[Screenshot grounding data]
--------------------

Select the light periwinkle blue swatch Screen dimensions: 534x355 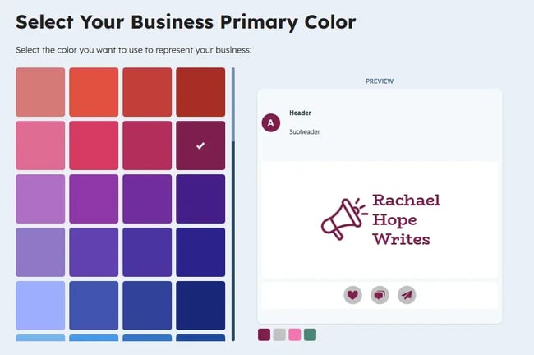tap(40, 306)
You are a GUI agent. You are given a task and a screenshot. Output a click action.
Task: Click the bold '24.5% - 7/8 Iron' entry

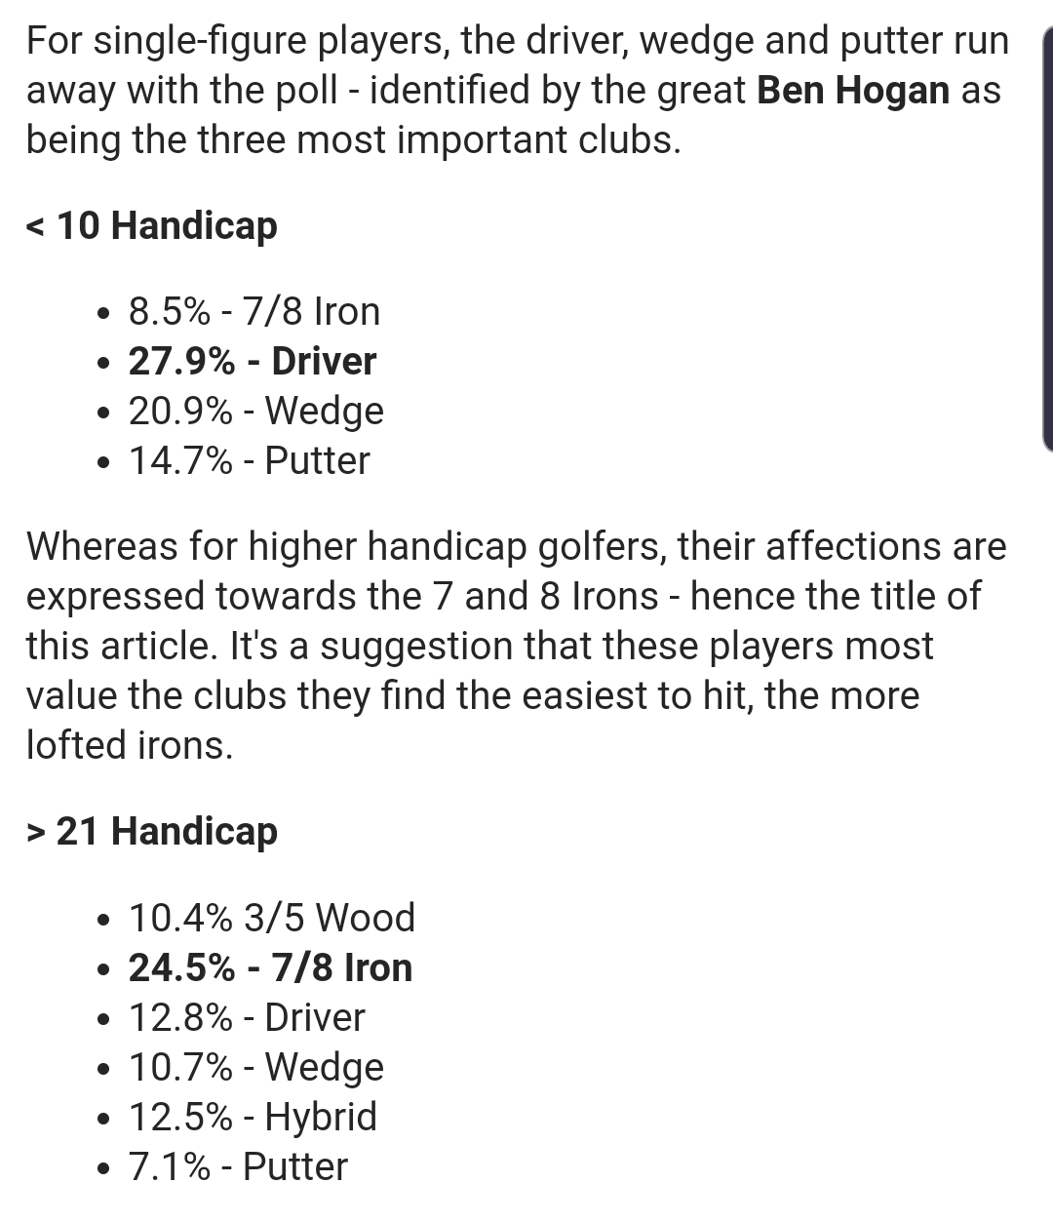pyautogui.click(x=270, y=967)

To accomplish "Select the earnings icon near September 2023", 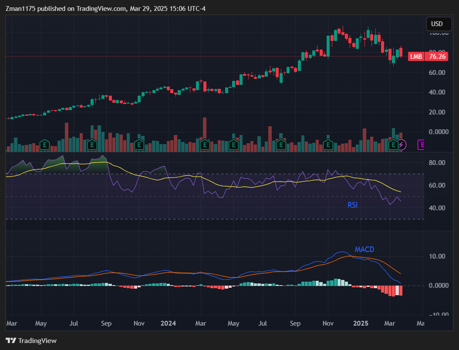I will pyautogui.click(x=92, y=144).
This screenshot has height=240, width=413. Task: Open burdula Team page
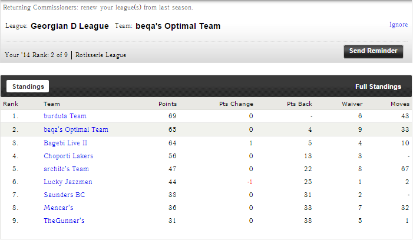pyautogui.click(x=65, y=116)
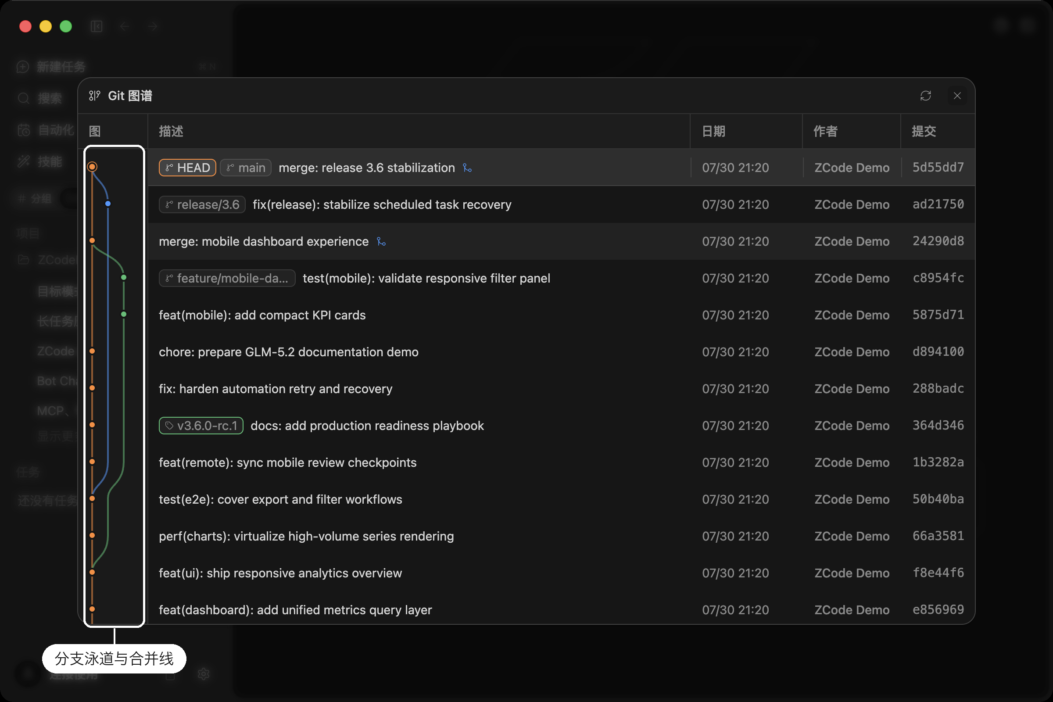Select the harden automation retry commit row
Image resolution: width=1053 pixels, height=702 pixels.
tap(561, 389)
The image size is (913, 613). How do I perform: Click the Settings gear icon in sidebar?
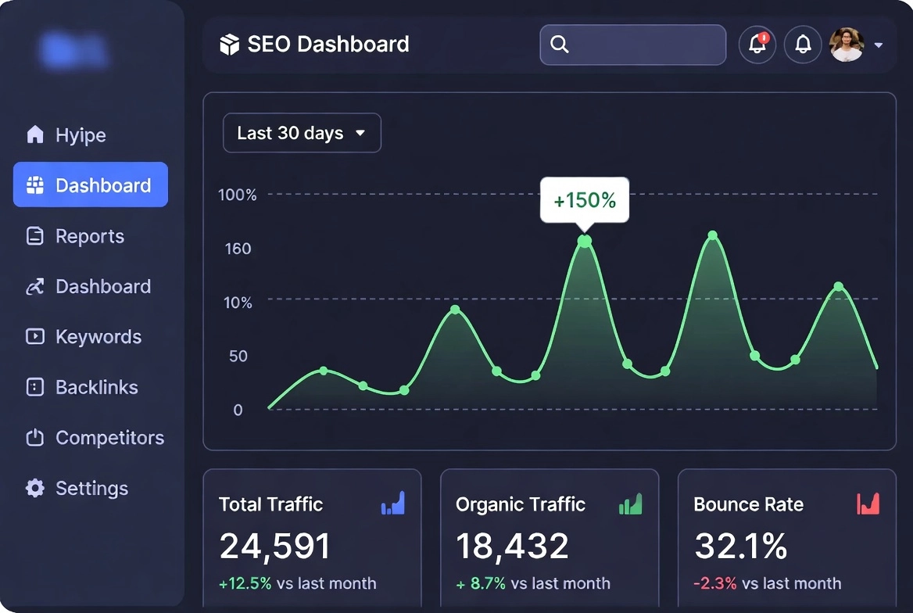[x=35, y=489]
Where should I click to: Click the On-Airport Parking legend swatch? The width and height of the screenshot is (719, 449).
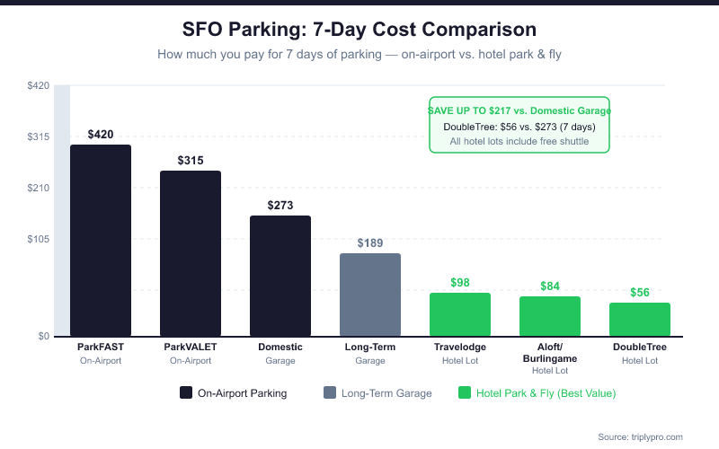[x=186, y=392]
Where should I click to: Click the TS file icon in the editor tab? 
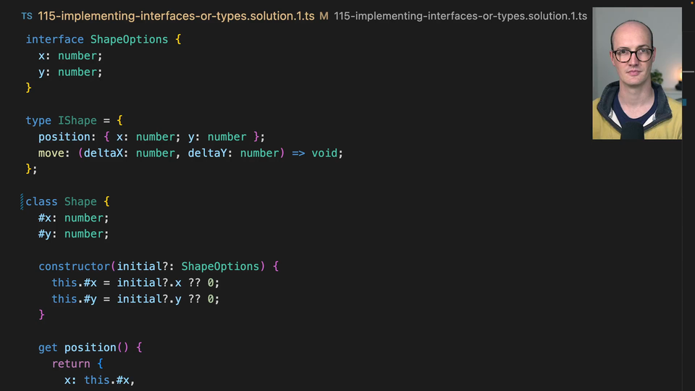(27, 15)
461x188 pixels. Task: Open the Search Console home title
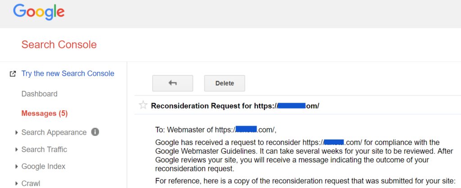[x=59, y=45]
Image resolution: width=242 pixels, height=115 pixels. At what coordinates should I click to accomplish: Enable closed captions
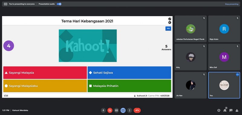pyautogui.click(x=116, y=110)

--------------------

● WHAT THE TASK ASKS
Reproduce precisely the lines of the entries above, from the one containing "Image resolution: width=242" through the final one, both ends included, and omit the pictures.

● TASK RESULT
Image resolution: width=242 pixels, height=115 pixels. At what coordinates should I click to accomplish: Enable closed captions
pyautogui.click(x=116, y=110)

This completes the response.